# Material for this task
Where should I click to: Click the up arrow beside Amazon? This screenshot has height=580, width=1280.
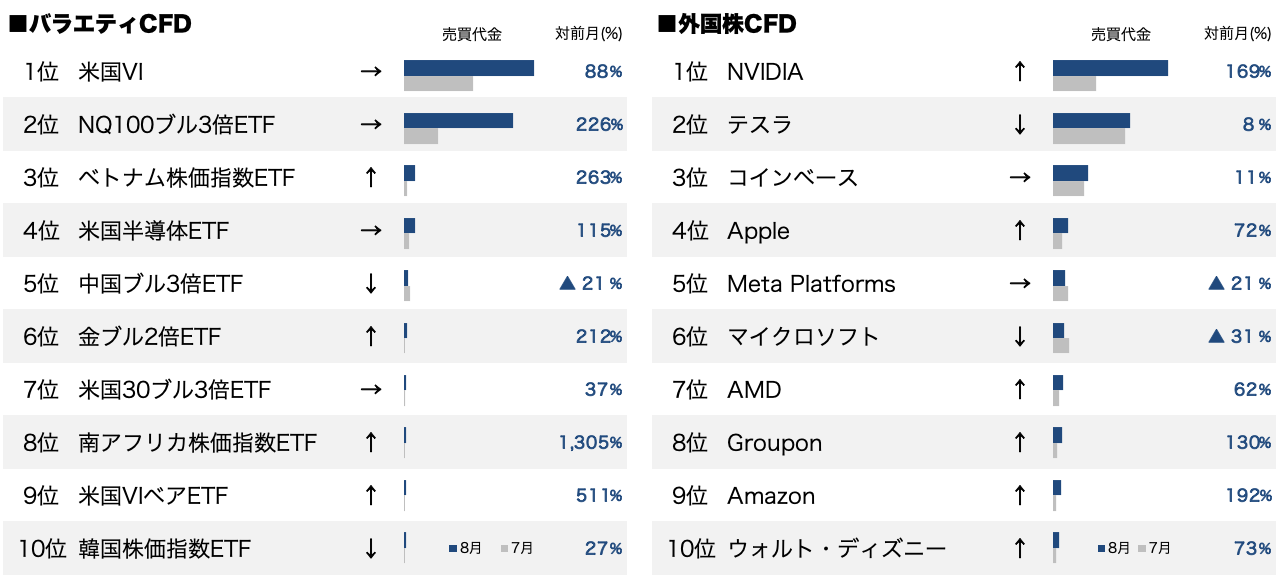tap(1019, 496)
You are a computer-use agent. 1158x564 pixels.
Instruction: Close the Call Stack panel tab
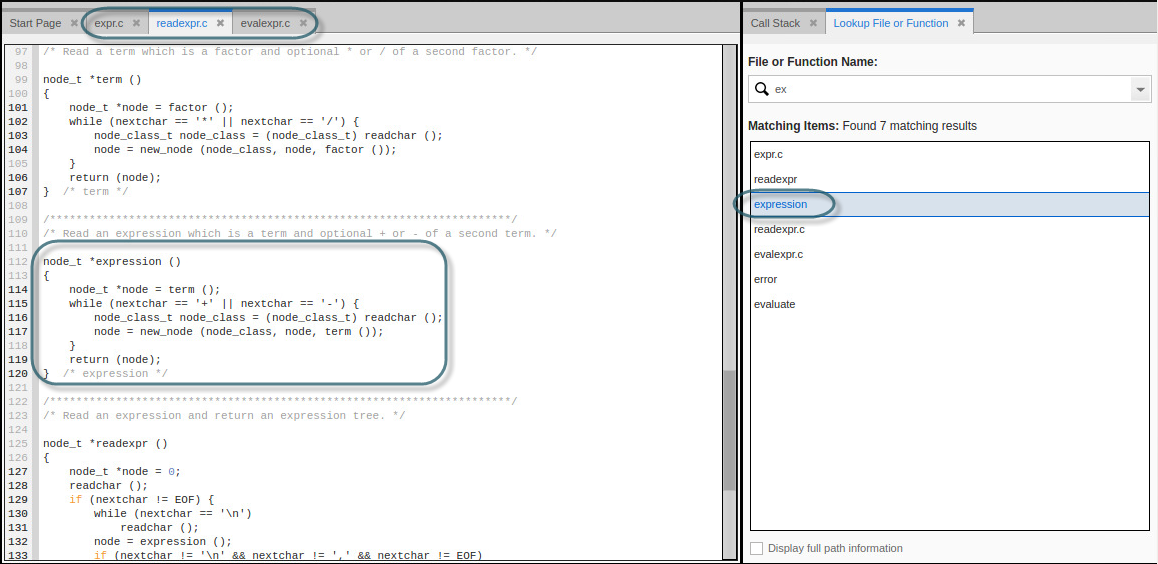pos(813,23)
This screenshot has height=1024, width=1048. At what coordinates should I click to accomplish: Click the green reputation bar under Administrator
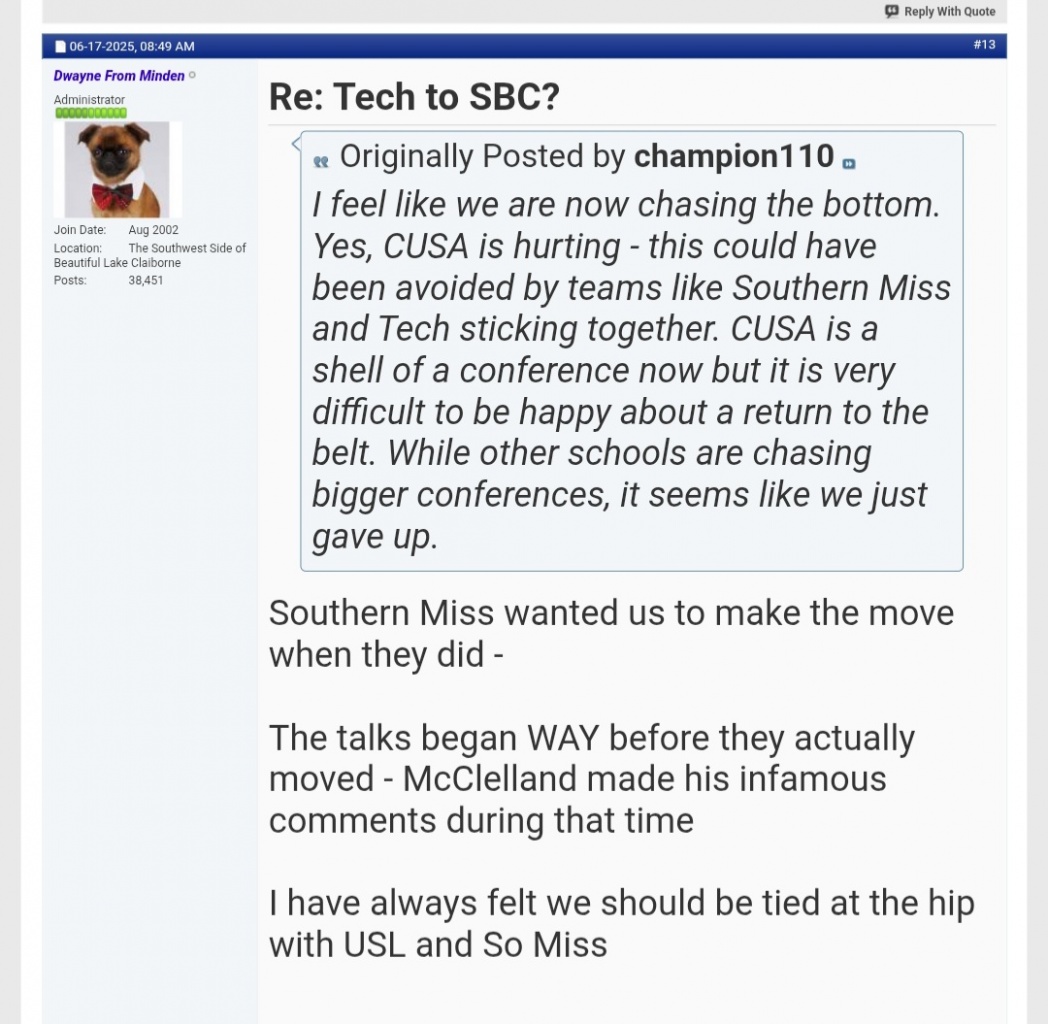click(x=90, y=113)
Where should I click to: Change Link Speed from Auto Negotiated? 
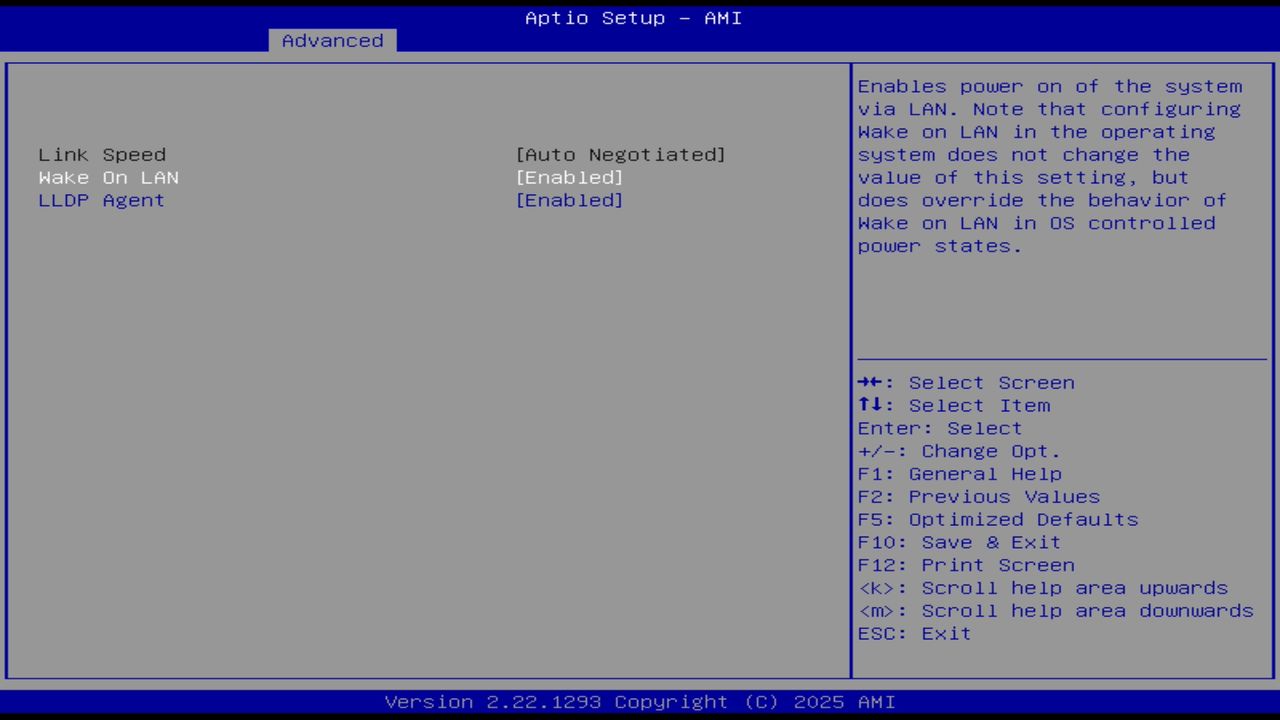pyautogui.click(x=621, y=154)
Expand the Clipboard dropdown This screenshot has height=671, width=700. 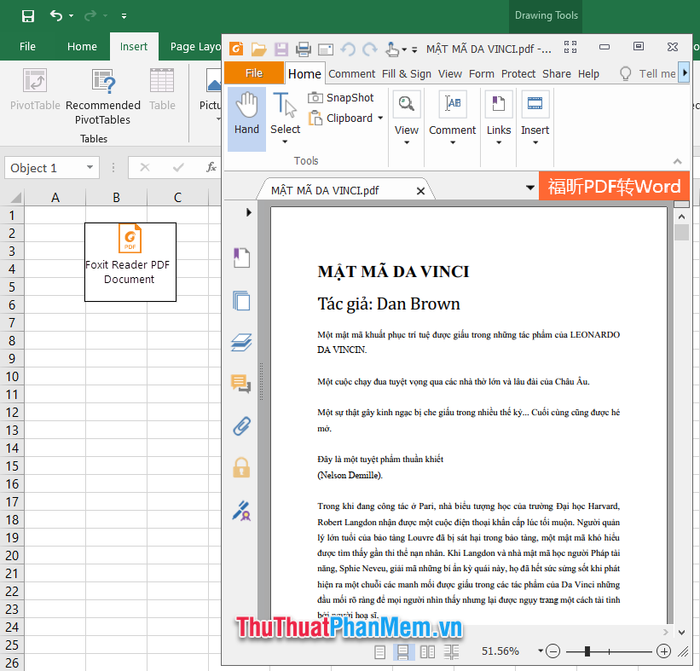380,118
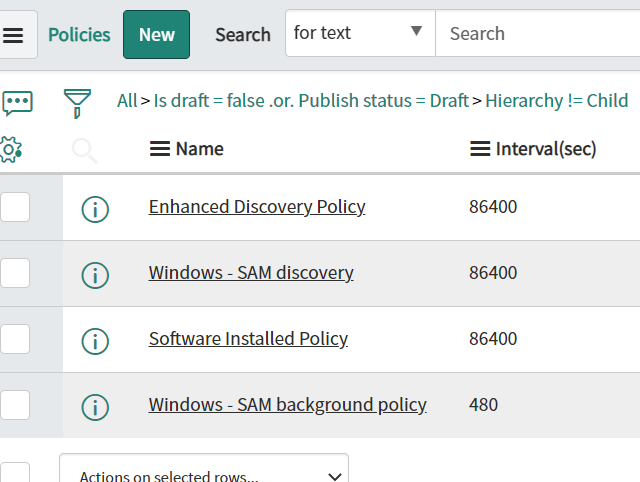The width and height of the screenshot is (640, 482).
Task: Preview info for Software Installed Policy
Action: click(94, 340)
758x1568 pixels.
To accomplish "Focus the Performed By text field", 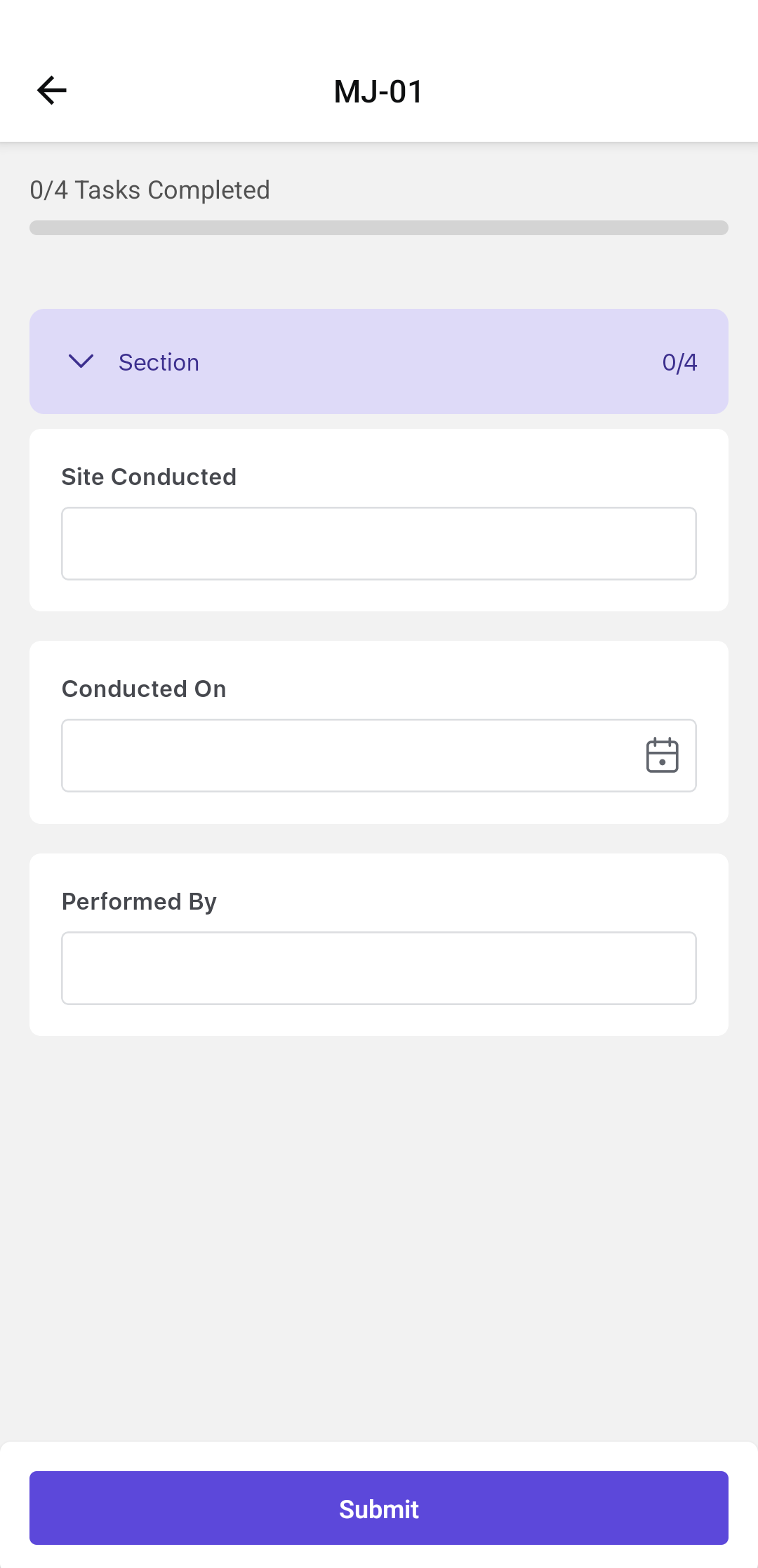I will pos(379,968).
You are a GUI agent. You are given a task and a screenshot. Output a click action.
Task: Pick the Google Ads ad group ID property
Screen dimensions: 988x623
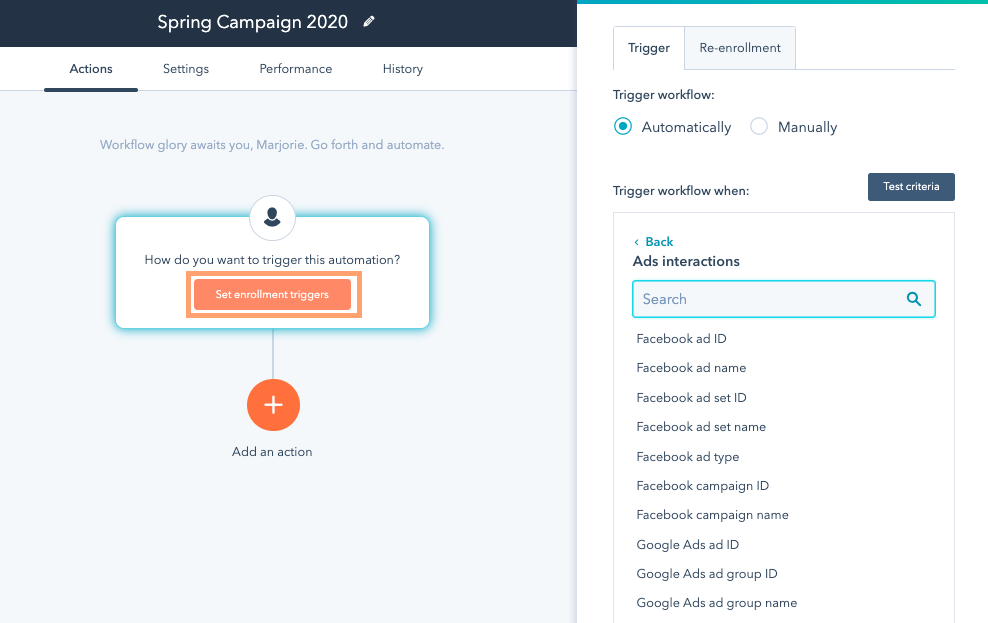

# Task details
Check each line in the records above for the word "pixels". Return those that have it.

# Result of this exercise
You are a computer-use agent. 1158x564 pixels.
758x1568 pixels.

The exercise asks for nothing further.